=== Selected excerpt ===
________

I might even want to suggest that as far as the US we have gone from a confusion of individualist anarchism with "anarcho" capitalism to one in which it is overlinked with Bonnano type insurrectionism.
by (3.3k points)
edited by
"Up to Date". MMM are you saying i am "out of fashion" or something like that?. Well it might be since i like someone like Oscar wilde and the ultrahedonist Aristippus of sinope. i guess this is the anarchist fashion police. Anyway i have to remind you that Michel onfray is in his 40s while Bonanno i think is 70 years old or something.
They were talking about your stereotypes of nihilists and insurrectionists, not the stuff you read.
Oh, no, I didn't mean to criticize your reading list as being unfashionable! You should read whatever you're interested in obviously. I was saying that your notion of "punk rock insurrectionists" who supposedly aren't as knowledgeable as you is an absurd stereotype!
well, i admit getting certain pleasure out of it. But also i might be doing it in response to a real situation which is seeing regular common people associating anarchism with punk rock. Also in small vengeance to the terrible pseudo-definition of anarchy in the Sex Pistols song "Anarchy in the UK" "I am an antichrist, i am an anarchist don´t know what i want but i know how to get it i wanna destroy passerby". So many punks might have thought or even will continue to think anarchy is about having the "freedom" to be an asshole to other people and not caring about it and breaking stuff. So indeed they might be giving counterproductive propaganda to anarchist ideas.
What so because "common people" (what do you mean by this?) supposedly all associate anarchism with punk rock, it makes sense for you to stereotype a particular tendency in the anarchist movement in this way? This is all completely ridiculous!

1 Answer

–1 vote
I'd say no.  An individual should be able to perceive all the forces throughout society and realize that the self interest they truly desire is tainted by domination.  Certainly an individual typically would want peace, but for those that see something special in themselves and other individuals and desire a world where people can be themselves, it is rather logical that an individual would see value in a violent assault on those that control society.  Some individuals may have their desires sated by ignoring the world around them and staying focused on living an insular life with little interaction with an occupation that coerces, with police that accost, with stores that commodify, but most individuals do.  It would be ridiculous to assume individualist anarchists, who are overtly in favor of a world without domination, would promote a world view of pacifism and/or non-violence that liberals also promote.  While we can individually decide not to be violent, an anarchist individualist has no reason to limit the violence of others against an order that is propped up on explicit and implicit violence.  The fact that insurrectionary anarchists and nihilist anarchists are often individualists should not come as some sort of shock.  What does shock me is an individualist that goes out of their way to demean and condemn other individualists for their search for ways to undermine this power that goes against individuals.

________

=== What to do ===
[1] Which Sex Pistols song is quoted in the anarchism thread?
[2] Please copy word for word the part of the anarchism thread between "by (3.3k points)" and "old or something.", inclusive.

=== Listed records ===
________

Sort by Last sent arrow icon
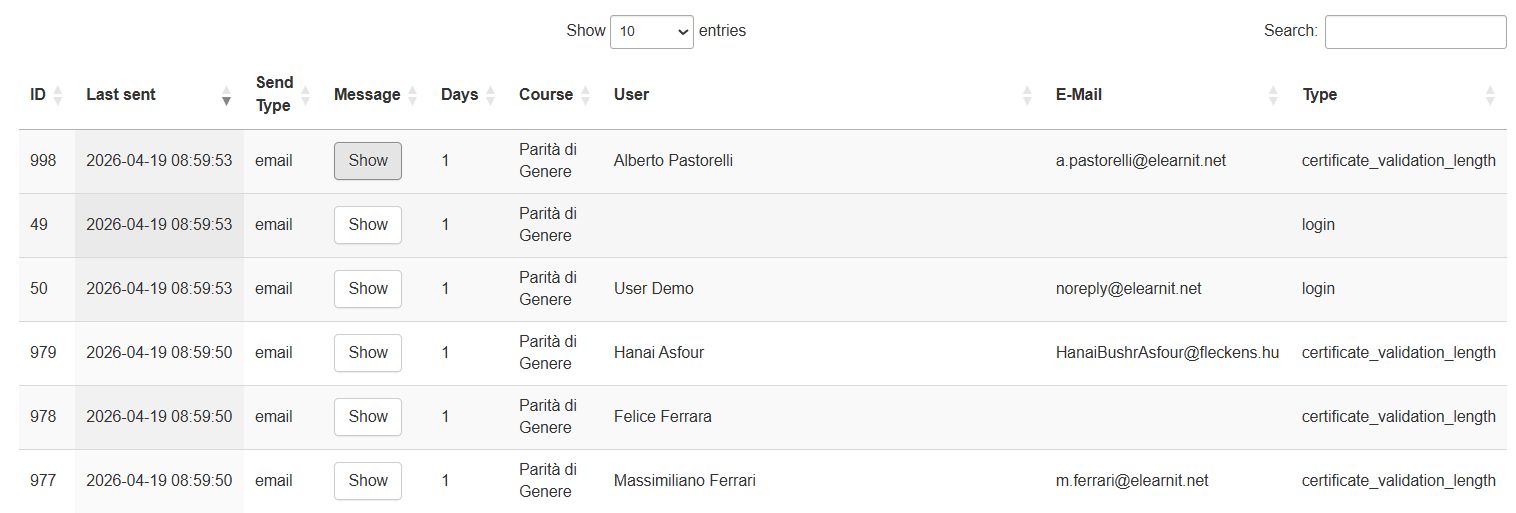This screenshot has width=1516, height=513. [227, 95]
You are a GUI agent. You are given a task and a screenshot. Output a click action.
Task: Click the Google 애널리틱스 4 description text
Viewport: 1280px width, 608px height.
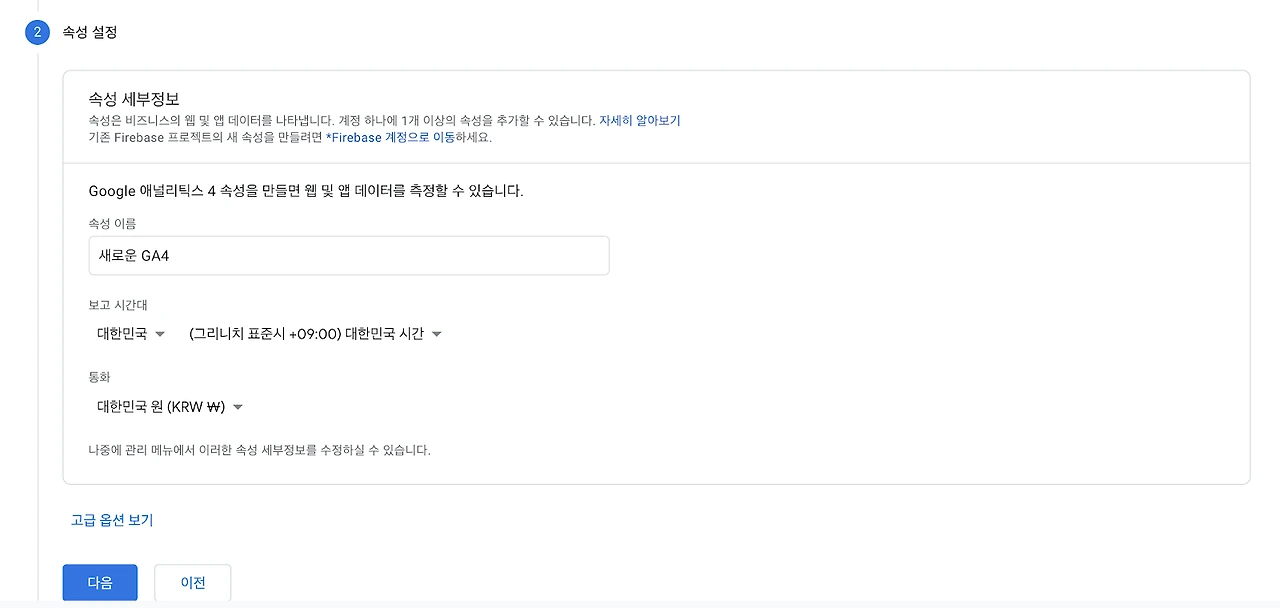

________

=== Worked answers ===
[1] "Anarchy in the UK"

[2]
by (3.3k points)
edited by
"Up to Date". MMM are you saying i am "out of fashion" or something like that?. Well it might be since i like someone like Oscar wilde and the ultrahedonist Aristippus of sinope. i guess this is the anarchist fashion police. Anyway i have to remind you that Michel onfray is in his 40s while Bonanno i think is 70 years old or something.